TASK TO COMPLETE: Return every line of the listing below verbatim, with nothing added or left out.
◆ ◆ ◆ ◆ ◆
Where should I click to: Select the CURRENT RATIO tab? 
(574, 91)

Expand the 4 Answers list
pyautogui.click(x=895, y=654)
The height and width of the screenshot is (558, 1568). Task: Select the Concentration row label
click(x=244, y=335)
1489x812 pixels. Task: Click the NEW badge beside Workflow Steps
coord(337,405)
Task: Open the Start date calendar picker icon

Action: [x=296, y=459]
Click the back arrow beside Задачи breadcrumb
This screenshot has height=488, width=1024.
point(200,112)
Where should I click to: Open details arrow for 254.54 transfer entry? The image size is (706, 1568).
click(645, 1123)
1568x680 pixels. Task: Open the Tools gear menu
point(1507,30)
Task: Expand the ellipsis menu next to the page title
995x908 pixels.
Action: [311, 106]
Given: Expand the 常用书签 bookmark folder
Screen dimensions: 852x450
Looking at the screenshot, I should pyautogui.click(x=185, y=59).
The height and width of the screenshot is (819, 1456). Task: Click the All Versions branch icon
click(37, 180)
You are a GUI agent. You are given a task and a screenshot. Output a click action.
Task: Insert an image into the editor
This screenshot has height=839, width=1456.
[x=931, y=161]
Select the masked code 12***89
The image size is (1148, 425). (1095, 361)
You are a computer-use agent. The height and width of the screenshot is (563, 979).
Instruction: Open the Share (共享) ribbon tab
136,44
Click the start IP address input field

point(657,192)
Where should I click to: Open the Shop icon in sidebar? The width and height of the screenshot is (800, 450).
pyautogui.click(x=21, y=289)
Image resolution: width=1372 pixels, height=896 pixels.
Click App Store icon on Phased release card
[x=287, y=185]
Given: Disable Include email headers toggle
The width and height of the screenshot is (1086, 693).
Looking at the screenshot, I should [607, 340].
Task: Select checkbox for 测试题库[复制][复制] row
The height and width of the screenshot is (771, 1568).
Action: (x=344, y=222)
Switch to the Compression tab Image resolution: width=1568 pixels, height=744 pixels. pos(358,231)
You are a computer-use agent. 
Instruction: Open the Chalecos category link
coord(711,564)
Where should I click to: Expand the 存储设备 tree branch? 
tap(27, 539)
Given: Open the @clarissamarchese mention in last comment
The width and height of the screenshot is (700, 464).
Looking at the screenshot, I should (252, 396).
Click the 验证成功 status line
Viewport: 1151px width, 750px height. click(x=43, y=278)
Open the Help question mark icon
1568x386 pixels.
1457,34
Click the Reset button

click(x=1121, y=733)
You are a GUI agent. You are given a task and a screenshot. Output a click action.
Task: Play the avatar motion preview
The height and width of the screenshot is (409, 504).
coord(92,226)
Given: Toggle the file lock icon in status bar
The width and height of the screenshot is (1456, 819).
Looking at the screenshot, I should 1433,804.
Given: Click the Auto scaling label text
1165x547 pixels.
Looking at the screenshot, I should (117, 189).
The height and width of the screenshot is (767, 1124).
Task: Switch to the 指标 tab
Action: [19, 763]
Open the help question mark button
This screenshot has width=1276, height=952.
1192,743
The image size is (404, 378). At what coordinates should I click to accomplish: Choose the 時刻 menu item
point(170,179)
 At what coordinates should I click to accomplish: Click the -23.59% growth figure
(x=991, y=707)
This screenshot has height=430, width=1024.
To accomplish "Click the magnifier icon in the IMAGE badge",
◆ ◆ ◆ ◆ ◆
REPLY:
Where should I click to: Select the CURRENT RATIO tab? 
(574, 91)

Expand the 4 Answers list
pyautogui.click(x=895, y=654)
The height and width of the screenshot is (558, 1568). Task: Select the Concentration row label
click(x=244, y=335)
1489x812 pixels. Task: Click the NEW badge beside Workflow Steps
coord(337,405)
Task: Open the Start date calendar picker icon

Action: [x=296, y=459]
Click the back arrow beside Задачи breadcrumb
This screenshot has height=488, width=1024.
point(200,112)
Where should I click to: Open details arrow for 254.54 transfer entry? The image size is (706, 1568).
click(645, 1123)
1568x680 pixels. Task: Open the Tools gear menu
point(1507,30)
Task: Expand the ellipsis menu next to the page title
995x908 pixels.
Action: [311, 106]
Given: Expand the 常用书签 bookmark folder
Screen dimensions: 852x450
Looking at the screenshot, I should pyautogui.click(x=185, y=59).
The height and width of the screenshot is (819, 1456). Task: Click the All Versions branch icon
click(37, 180)
You are a GUI agent. You are given a task and a screenshot. Output a click action.
Task: Insert an image into the editor
This screenshot has height=839, width=1456.
[x=931, y=161]
Select the masked code 12***89
The image size is (1148, 425). (1095, 361)
You are a computer-use agent. The height and width of the screenshot is (563, 979).
Instruction: Open the Share (共享) ribbon tab
136,44
Click the start IP address input field

point(657,192)
Where should I click to: Open the Shop icon in sidebar? The width and height of the screenshot is (800, 450).
pyautogui.click(x=21, y=289)
Image resolution: width=1372 pixels, height=896 pixels.
Click App Store icon on Phased release card
[x=287, y=185]
Given: Disable Include email headers toggle
The width and height of the screenshot is (1086, 693).
Looking at the screenshot, I should [607, 340].
Task: Select checkbox for 测试题库[复制][复制] row
The height and width of the screenshot is (771, 1568).
Action: (x=344, y=222)
Switch to the Compression tab Image resolution: width=1568 pixels, height=744 pixels. pos(358,231)
You are a computer-use agent. 
Instruction: Open the Chalecos category link
coord(711,564)
Where should I click to: Expand the 存储设备 tree branch? 
tap(27, 539)
Given: Open the @clarissamarchese mention in last comment
The width and height of the screenshot is (700, 464).
Looking at the screenshot, I should (252, 396).
Click the 验证成功 status line
Viewport: 1151px width, 750px height. click(x=43, y=278)
Open the Help question mark icon
1568x386 pixels.
1457,34
Click the Reset button

click(x=1121, y=733)
You are a GUI agent. You are given a task and a screenshot. Output a click action.
Task: Play the avatar motion preview
The height and width of the screenshot is (409, 504).
coord(92,226)
Given: Toggle the file lock icon in status bar
The width and height of the screenshot is (1456, 819).
Looking at the screenshot, I should 1433,804.
Given: Click the Auto scaling label text
1165x547 pixels.
Looking at the screenshot, I should (117, 189).
The height and width of the screenshot is (767, 1124).
Task: Switch to the 指标 tab
Action: [19, 763]
Open the help question mark button
This screenshot has width=1276, height=952.
1192,743
The image size is (404, 378). At what coordinates should I click to accomplish: Choose the 時刻 menu item
point(170,179)
 At what coordinates should I click to accomplish: Click the -23.59% growth figure
(x=991, y=707)
This screenshot has height=430, width=1024.
To accomplish "Click the magnifier icon in the IMAGE badge",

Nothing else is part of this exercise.